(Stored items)
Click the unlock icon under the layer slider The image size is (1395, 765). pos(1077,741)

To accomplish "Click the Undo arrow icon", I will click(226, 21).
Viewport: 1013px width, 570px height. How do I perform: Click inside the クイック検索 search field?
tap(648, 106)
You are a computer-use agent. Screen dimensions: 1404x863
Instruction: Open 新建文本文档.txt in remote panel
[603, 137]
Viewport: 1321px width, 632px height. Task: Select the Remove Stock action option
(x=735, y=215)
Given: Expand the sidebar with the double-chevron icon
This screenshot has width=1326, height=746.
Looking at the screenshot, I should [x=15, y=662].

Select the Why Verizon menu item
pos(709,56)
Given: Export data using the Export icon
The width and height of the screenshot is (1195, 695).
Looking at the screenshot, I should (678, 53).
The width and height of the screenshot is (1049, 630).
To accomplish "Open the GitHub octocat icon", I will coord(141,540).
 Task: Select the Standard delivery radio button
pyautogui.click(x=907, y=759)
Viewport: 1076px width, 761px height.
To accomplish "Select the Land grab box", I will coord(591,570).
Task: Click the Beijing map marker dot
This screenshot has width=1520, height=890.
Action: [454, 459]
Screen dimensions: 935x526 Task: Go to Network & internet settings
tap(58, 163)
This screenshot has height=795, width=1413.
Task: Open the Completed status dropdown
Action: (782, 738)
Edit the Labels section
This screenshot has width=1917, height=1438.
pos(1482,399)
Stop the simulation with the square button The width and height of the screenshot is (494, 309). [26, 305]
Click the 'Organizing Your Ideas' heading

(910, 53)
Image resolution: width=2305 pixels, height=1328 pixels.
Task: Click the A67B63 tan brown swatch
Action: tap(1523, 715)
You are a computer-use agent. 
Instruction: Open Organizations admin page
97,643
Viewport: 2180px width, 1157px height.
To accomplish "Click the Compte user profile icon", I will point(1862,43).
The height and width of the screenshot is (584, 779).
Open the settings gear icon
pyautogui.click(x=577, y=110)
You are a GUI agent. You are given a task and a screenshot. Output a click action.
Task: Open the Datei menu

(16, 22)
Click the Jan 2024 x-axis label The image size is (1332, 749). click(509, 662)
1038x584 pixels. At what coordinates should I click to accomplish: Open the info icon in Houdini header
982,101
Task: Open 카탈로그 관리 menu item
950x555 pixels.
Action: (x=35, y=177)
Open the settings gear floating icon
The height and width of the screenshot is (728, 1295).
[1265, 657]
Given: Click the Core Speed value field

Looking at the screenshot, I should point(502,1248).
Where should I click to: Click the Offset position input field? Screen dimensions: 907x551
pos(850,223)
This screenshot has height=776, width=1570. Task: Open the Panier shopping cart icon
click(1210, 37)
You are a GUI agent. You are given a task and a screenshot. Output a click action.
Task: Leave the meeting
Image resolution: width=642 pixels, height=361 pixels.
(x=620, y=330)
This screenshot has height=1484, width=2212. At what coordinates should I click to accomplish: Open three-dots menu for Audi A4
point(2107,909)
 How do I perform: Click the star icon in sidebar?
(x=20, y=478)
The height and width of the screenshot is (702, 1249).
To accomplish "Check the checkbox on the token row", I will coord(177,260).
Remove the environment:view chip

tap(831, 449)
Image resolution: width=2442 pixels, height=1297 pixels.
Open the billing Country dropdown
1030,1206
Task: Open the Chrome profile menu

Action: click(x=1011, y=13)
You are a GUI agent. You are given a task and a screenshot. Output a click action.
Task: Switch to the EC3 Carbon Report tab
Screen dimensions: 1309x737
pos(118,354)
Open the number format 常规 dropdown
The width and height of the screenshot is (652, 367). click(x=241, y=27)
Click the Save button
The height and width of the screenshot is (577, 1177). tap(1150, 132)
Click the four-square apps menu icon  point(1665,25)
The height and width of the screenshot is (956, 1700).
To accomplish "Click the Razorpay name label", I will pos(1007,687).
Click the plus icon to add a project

(EXERCISE) What is needed is an exact copy of the lines from the one containing "The height and width of the screenshot is (956, 1700)." through the final line of the data, both included, and nothing more.

(SOLVED PROBLEM)
The height and width of the screenshot is (956, 1700).
To accomplish "Click the Razorpay name label", I will pos(1007,687).
Click the plus icon to add a project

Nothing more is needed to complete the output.